1 Diesel engine (engine body)
10 PCM (fuel injection control means) (temperature calculation means)
11a Cylinder 14 Piston 14a Cavity 18 Injector (fuel injection valve)
30 Intake passage 40 Exhaust passage 41a Oxidation catalyst (catalyst for purifying HC)
61 Large turbocharger 61a Compressor for large turbocharger 61a Turbine for large turbocharger 62 Small turbocharger 62a Compressor for small turbocharger 62b Turbine for small turbocharger

Claims (6)

An engine main body to which fuel mainly composed of light oil is supplied, a fuel injection valve for injecting the fuel into a cylinder of the engine main body, fuel injection control means for controlling fuel injection by the fuel injection valve, and the engine A fuel injection control device for a diesel engine, comprising a catalyst for purifying HC, provided in an exhaust passage for exhausting exhaust gas from a cylinder of a main body,
When the catalyst is in an inactive state or when the engine body is in a cold state, the fuel injection control means performs main combustion mainly consisting of diffusion combustion in the cylinder with respect to the fuel injection valve. A main injection for generating and a pre-injection for injecting fuel before the main injection for causing pre-combustion in the cylinder before the main combustion;
The main injection is executed at a timing such that the heat generation rate due to the pre-combustion passes the peak and reaches 0 before the amount of heat due to the main combustion starts to be generated.
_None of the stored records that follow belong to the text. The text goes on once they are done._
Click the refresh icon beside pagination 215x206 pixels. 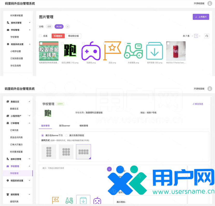coord(206,36)
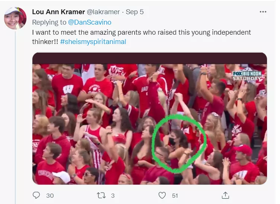Click the vertical thread line below the avatar
The image size is (280, 204).
pyautogui.click(x=15, y=112)
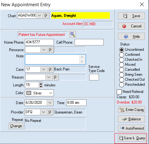Expand the Date dropdown calendar

tap(50, 103)
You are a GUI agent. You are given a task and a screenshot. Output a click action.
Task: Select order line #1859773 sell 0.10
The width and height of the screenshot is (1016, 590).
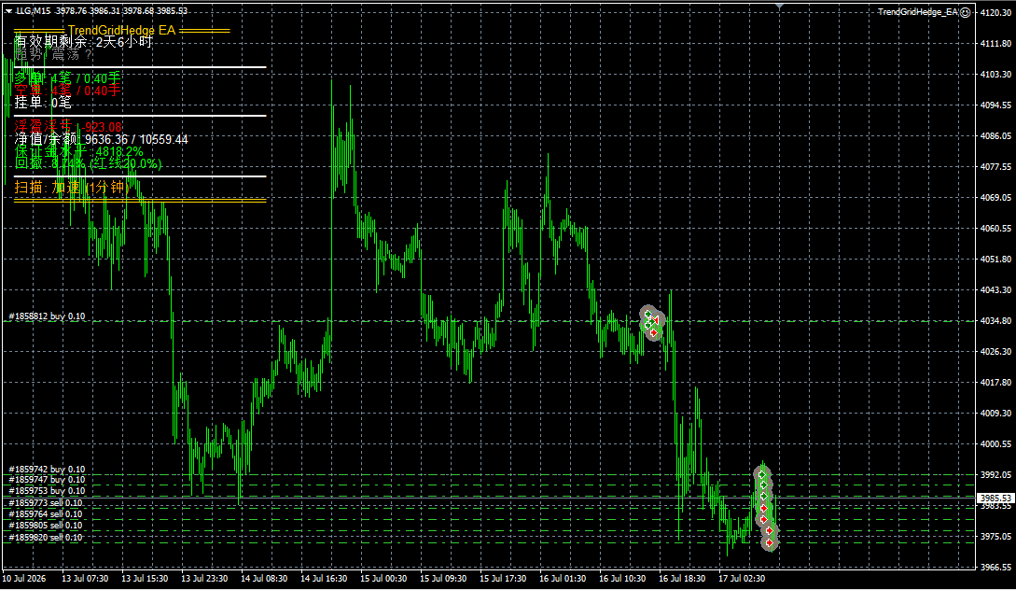coord(46,503)
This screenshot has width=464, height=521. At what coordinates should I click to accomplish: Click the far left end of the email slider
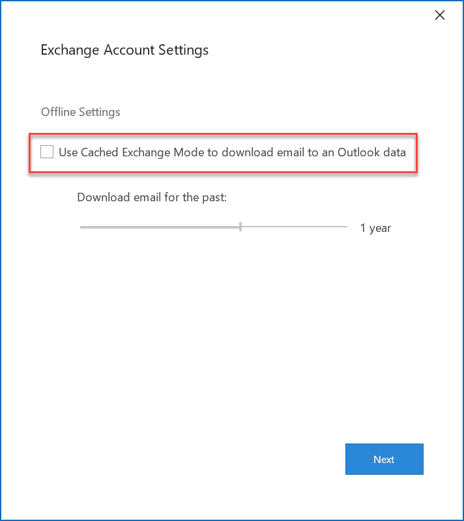[x=81, y=227]

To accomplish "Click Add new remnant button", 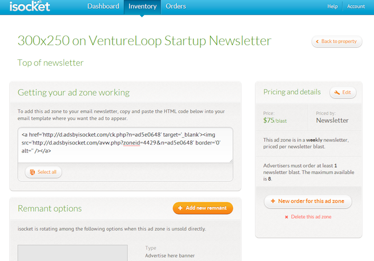I will click(x=203, y=208).
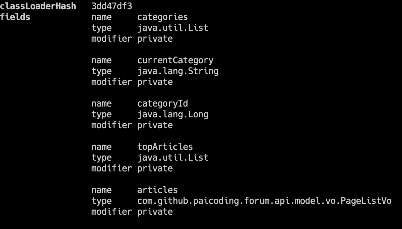Screen dimensions: 402x229
Task: Click the java.lang.Long type value
Action: pos(172,115)
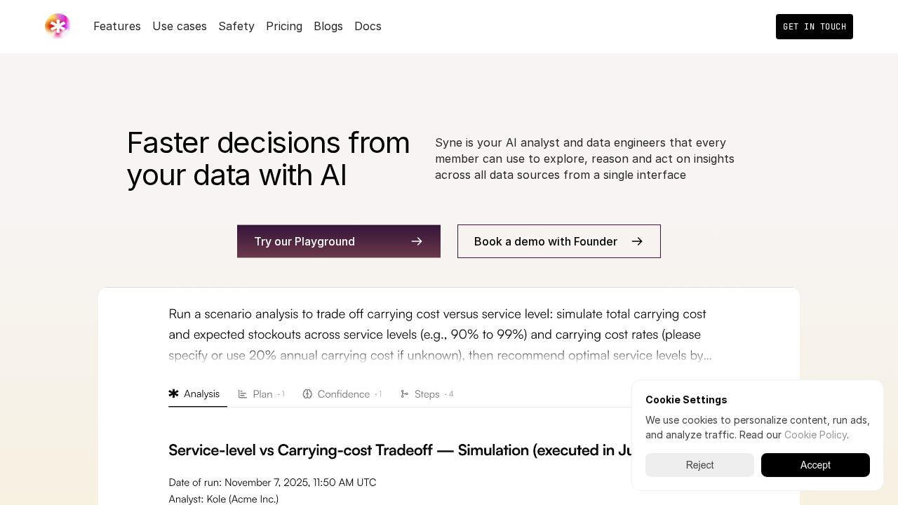Open the Blogs section

click(328, 27)

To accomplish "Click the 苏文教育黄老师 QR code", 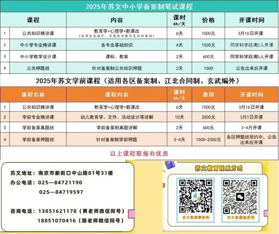I will tap(195, 196).
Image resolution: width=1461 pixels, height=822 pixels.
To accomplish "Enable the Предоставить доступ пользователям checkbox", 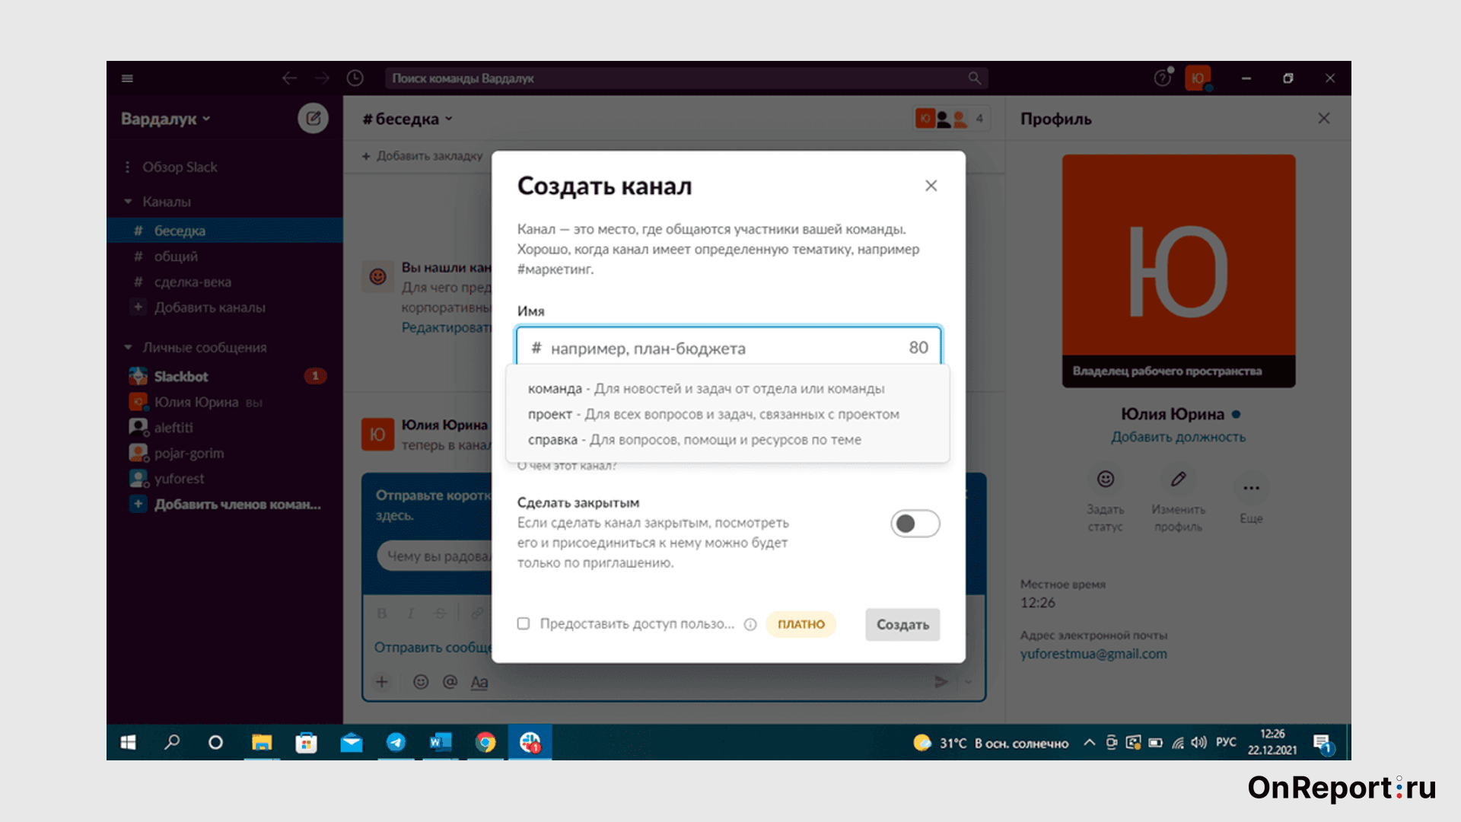I will pos(523,624).
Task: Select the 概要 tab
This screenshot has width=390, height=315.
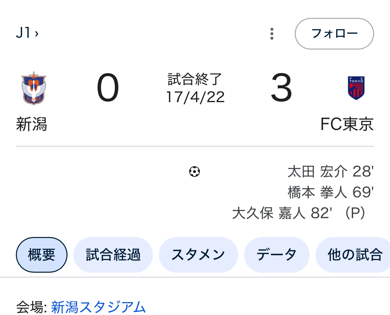Action: click(42, 255)
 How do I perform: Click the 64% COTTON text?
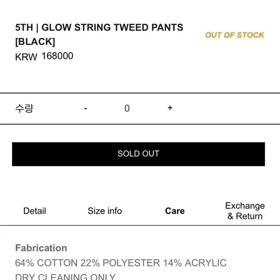pyautogui.click(x=46, y=263)
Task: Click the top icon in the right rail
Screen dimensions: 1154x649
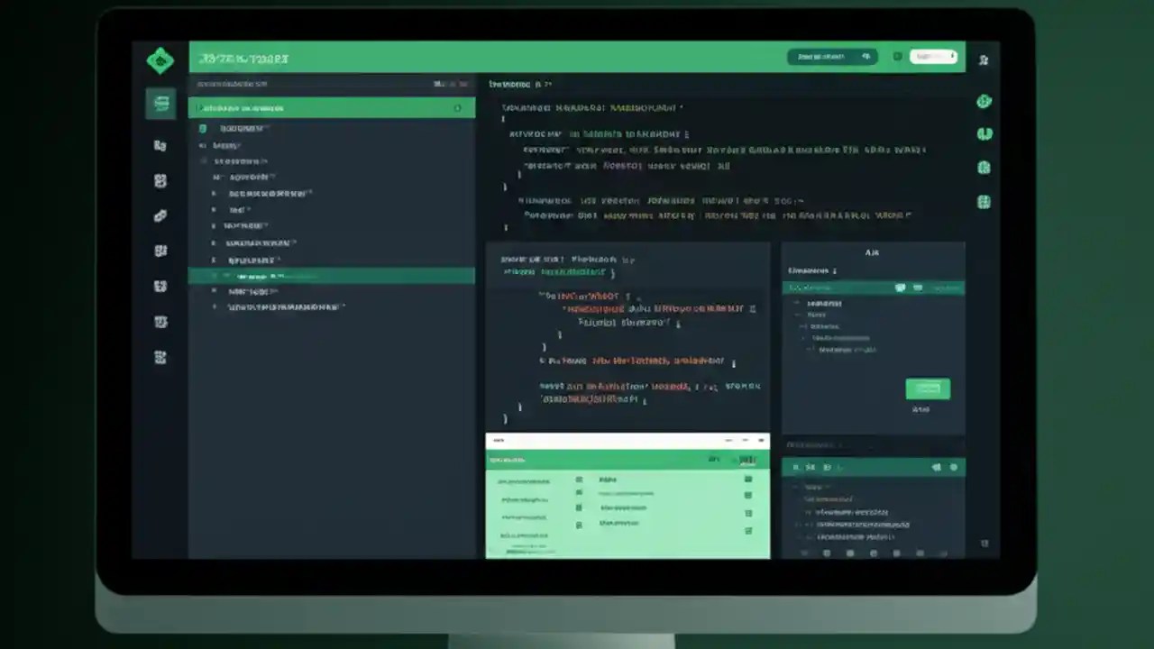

The fuel injection for a diesel engine, wherein the pre-injection is performed at a timing such that the timing at which the main injection is performed is after the compression top dead center and before the compression top dead center. Control device. The fuel injection control device for a diesel engine according to claim 1,
A fuel injection control device for a diesel engine, wherein the geometric compression ratio of the engine body is 15 or less. The fuel injection control device for a diesel engine according to claim 1 or 2,
A temperature calculating means for calculating the temperature in the cylinder at the compression top dead center;
The fuel injection control means is configured to increase the injection amount of the pre-injection or to advance the injection timing of the pre-injection as the temperature calculated by the temperature calculation means decreases. A fuel injection control device for a diesel engine. In the diesel engine fuel injection control apparatus according to any one of claims 1 to 3,
When the catalyst is in an inactive state, the fuel injection control means generates post-combustion for the fuel injection valve in addition to the pre-injection and the main injection in addition to the main combustion in the cylinder. A fuel injection control device for a diesel engine that is configured to execute post-injection for injecting fuel after the main injection. In the diesel engine fuel injection control device according to any one of claims 1 to 4,
The compressor includes a compressor disposed in an intake passage that performs intake into the cylinder of the engine body, and a turbine disposed upstream of the catalyst in the exhaust passage, and supercharges intake air into the cylinder. A fuel injection control device for a diesel engine, further comprising a turbocharger. In the diesel engine fuel injection control apparatus according to any one of claims 1 to 5,
The catalyst is an oxidation catalyst,
The fuel injection control means is configured to cause the fuel injection valve to generate main combustion mainly consisting of diffusion combustion in the cylinder until a predetermined period elapses after the catalyst is activated. A fuel injection control device for a diesel engine, configured to execute injection and post injection for injecting fuel after the main injection in order to supply unburned fuel to the catalyst.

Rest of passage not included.